Segundo a imprensa nacional, a proposta de Lei das Finanças Locais da responsabilidade do Ministério da Administração Interna representa um duro golpe no princípio da solidariedade que enforma a lei actual, desenhada no rescaldo do 25 de Abril.

Se for como dizem, a proposta socialista vai permitir aos municípios fazer descontos nos impostos nacionais, o que fará com que cidadãos com idêntico rendimento paguem uma taxa de IRS diferente.

Manda a verdade seja dito que já hoje as Câmaras Municipais possuem competência para fixar taxas, como forma de pagar cada serviço concreto que prestam aos cidadãos, o que pode levar alguns a considerar que a proposta do PS está na linha do que se pratica, sendo, portanto, incompreensíveis os argumentos dos que se lhe opõem.
São muitas e diversas as razões para divergir da bondade da proposta do Governo Sócrates.

Desde logo, por uma questão de rigor.
No ordenamento jurídico português taxa não se confunde com imposto e a diferença reside porque enquanto a primeira corresponde ao pagamento por determinado serviço prestado pelas autarquias, o segundo não está directamente associado à prestação de qualquer serviço, antes sendo a forma do Estado arrecadar fundos para financiar as suas funções.

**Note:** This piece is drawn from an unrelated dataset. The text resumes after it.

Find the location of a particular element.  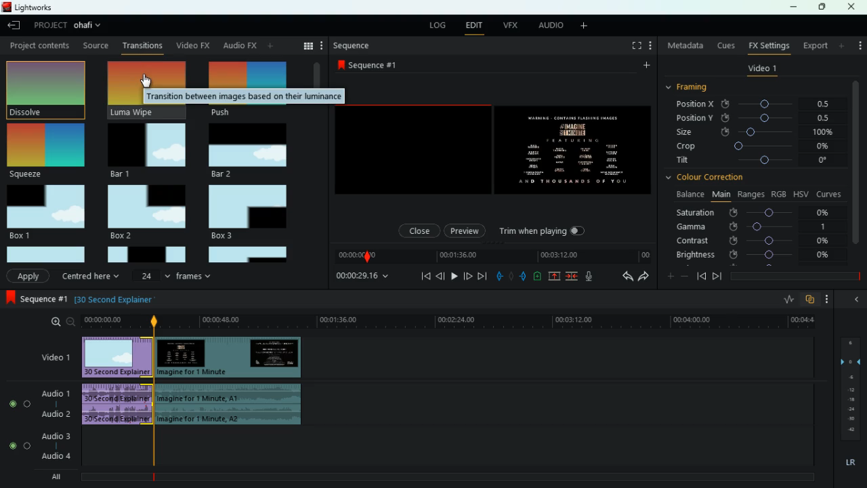

close is located at coordinates (852, 7).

Depois, porque a proposta surge quando está em curso uma tentativa de diminuir as transferências do Poder Central para o Poder Local, tendo por pano de fundo a campanha oficial e oficiosa contra o alegado despesismo das autarquias protagonizada pelos centralistas de Lisboa.

Vejamos, resumidamente o que está em cima da mesa.

Actualmente, os municípios recebem 30,5% do total cobrado pelo Estado em sede de IRS, IRC e IVA. Porém, se vingar a proposta do MAI, passam a receber do Orçamento Geral do Estado (OGE) apenas 25% do total cobrado dos três impostos citados, mais 5% sobre o IRS e mais nenhum outro dos três impostos considerados.

Imaginemos o caso hipotético de uma autarquia para a qual o OGE transfere agora 3.050.000,00 euros, resultantes da aplicação da taxa de 30,5% sobre 10.000.00,00 euros obtidos da soma de 3.000.000,00 euros de IVA, 5.000.000,00 euros de IRC e 2.000.000,00 euros de IRS. Pela proposta do PS essa mesma autarquia receberia 2.600.000,00 euros, ou seja menos 450.000,00 euros.

Generoso, o Governo dá aos municípios a possibilidade de fazer descontos até 3% sobre o montante do IRS cobrado. Isto é, se caírem no engodo as autarquias vão receber 17,5% do que recebiam antes, mantendo as mesmas competências, isto é mantendo o nível da despesa.

Depois disto, as palavras do Ministro declarando sem corar que as autarquias vão poder oferecer aos seus habitantes taxas de IRS com uma redução até 3% soa a vendedor de banha de cobra.